Why MTP heads are the speculative decode draft Qwen3 A3B always needed on RDNA4
Discuss on XQuick answer: MTP heads are a better speculative decoding draft for Qwen3-style models because they are trained against the verifier’s hidden state and cost roughly one extra layer, not a separate dense draft model. That fixes the cost-ratio problem that makes a vocab-matched 0.8B draft unattractive on hybrid MoE/SSM verifiers.
The argument we made on April 28 was that a vocab-matched 0.8B draft model could not pay for itself on Qwen 35B-A3B. The Leviathan speedup formula said so directly: at acceptance rate α = 0.55, lookahead γ = 4, and cost ratio c = 0.20, the expected speedup was 1.17×, and the gated DeltaNet rewind tax pushed c to 0.30, dropping the formula to 0.96×. The public benchmark on a 3090 measured exactly that: zero speedup across nineteen configurations.
Two things moved in the ten days that followed. The first was PR 22400 by am17an in llama.cpp, which kept gated DeltaNet intermediates per token so a rejected draft only triggers a partial rollback instead of a checkpoint restore. On a 5090 with a Q4_K_M Qwen3.5-27B target and a Q8_0 Qwen3.5-0.8B draft, the same configuration that lost on master shipped a 1.78× speedup, going from 70.95 to 126.06 tok/s on a doubly-linked-list code prompt. The SSM rewind tax was real, but it was structurally fixable.

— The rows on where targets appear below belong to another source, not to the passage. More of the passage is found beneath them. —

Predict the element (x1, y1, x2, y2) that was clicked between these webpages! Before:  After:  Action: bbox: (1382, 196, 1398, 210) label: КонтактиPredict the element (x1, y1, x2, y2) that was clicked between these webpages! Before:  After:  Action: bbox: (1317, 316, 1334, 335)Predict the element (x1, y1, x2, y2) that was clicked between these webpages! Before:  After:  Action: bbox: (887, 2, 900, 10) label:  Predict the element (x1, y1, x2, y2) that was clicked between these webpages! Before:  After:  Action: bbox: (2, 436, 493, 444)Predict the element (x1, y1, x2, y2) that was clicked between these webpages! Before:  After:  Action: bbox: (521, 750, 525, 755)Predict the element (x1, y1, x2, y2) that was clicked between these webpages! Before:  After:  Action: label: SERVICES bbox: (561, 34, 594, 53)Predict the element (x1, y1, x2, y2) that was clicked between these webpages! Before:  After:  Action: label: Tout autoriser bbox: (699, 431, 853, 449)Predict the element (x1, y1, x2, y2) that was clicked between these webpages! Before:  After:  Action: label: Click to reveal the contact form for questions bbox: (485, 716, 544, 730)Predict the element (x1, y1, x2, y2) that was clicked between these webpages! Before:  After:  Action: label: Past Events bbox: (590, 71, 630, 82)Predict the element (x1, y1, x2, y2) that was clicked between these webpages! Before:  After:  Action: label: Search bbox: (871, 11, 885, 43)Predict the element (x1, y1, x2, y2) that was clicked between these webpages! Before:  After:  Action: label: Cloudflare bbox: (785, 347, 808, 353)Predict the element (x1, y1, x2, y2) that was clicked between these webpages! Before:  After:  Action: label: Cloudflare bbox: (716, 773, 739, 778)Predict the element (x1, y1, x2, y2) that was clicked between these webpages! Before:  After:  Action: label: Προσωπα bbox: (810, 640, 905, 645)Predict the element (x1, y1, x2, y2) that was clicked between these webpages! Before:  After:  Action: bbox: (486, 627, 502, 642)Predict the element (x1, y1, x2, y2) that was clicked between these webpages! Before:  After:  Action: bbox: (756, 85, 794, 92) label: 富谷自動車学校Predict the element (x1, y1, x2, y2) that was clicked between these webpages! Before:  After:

The second was PR 22673 by the same author, opened May 4, which wired Multi-Token Prediction heads into the speculative path as a built-in draft. The measured aggregate on Qwen3.6 27B at Q8 across nine prompt categories was 2.5× over baseline at γ=3 with a 0.72 acceptance rate, and 2.4× at γ=2 with a 0.83 acceptance rate. Neither configuration shipped a separate draft model file; the draft was the MTP head loaded from the same GGUF.
Together those two changes inverted the conclusion of the April 28 post. Speculative decoding does net out on this family of models. It just does not net out with the draft you reach for first.
What an MTP head is, briefly
Multi-Token Prediction was introduced as a training objective by Gloeckle and coauthors at ICML 2024. The idea is that at every position the model emits next-token logits as usual, plus a small number of additional heads that predict the token at offset +2, +3, and so on. The recommended setup in the paper was four extra heads, with the auxiliary loss aggregated alongside the standard cross-entropy.
DeepSeek-V3 picked it up at scale, and Sebastian Raschka’s gallery entry on MTP tracks the broader adoption: GLM-5, Qwen3-Next, Tencent Hy3-preview, Step 3.5 Flash, Nemotron 3 Super, and several more all ship MTP heads. The reason is not the training-time signal in isolation. It is that the same heads can be repurposed at inference as draft tokens, with the verifier and draft sharing a trunk.
In Qwen3-Next that mechanism is named directly. The model card for Qwen3-Next-80B-A3B-Instruct lists Multi-Token Prediction as one of the four model-level features, alongside hybrid attention, sparse MoE, and stability optimizations. The recommended SGLang invocation in the same model card uses --speculative-algo NEXTN --speculative-num-steps 3 --speculative-num-draft-tokens 4, and the vLLM Qwen3-Next recipe exposes the same path under --speculative-config '{"method":"qwen3_next_mtp","num_speculative_tokens":2}'.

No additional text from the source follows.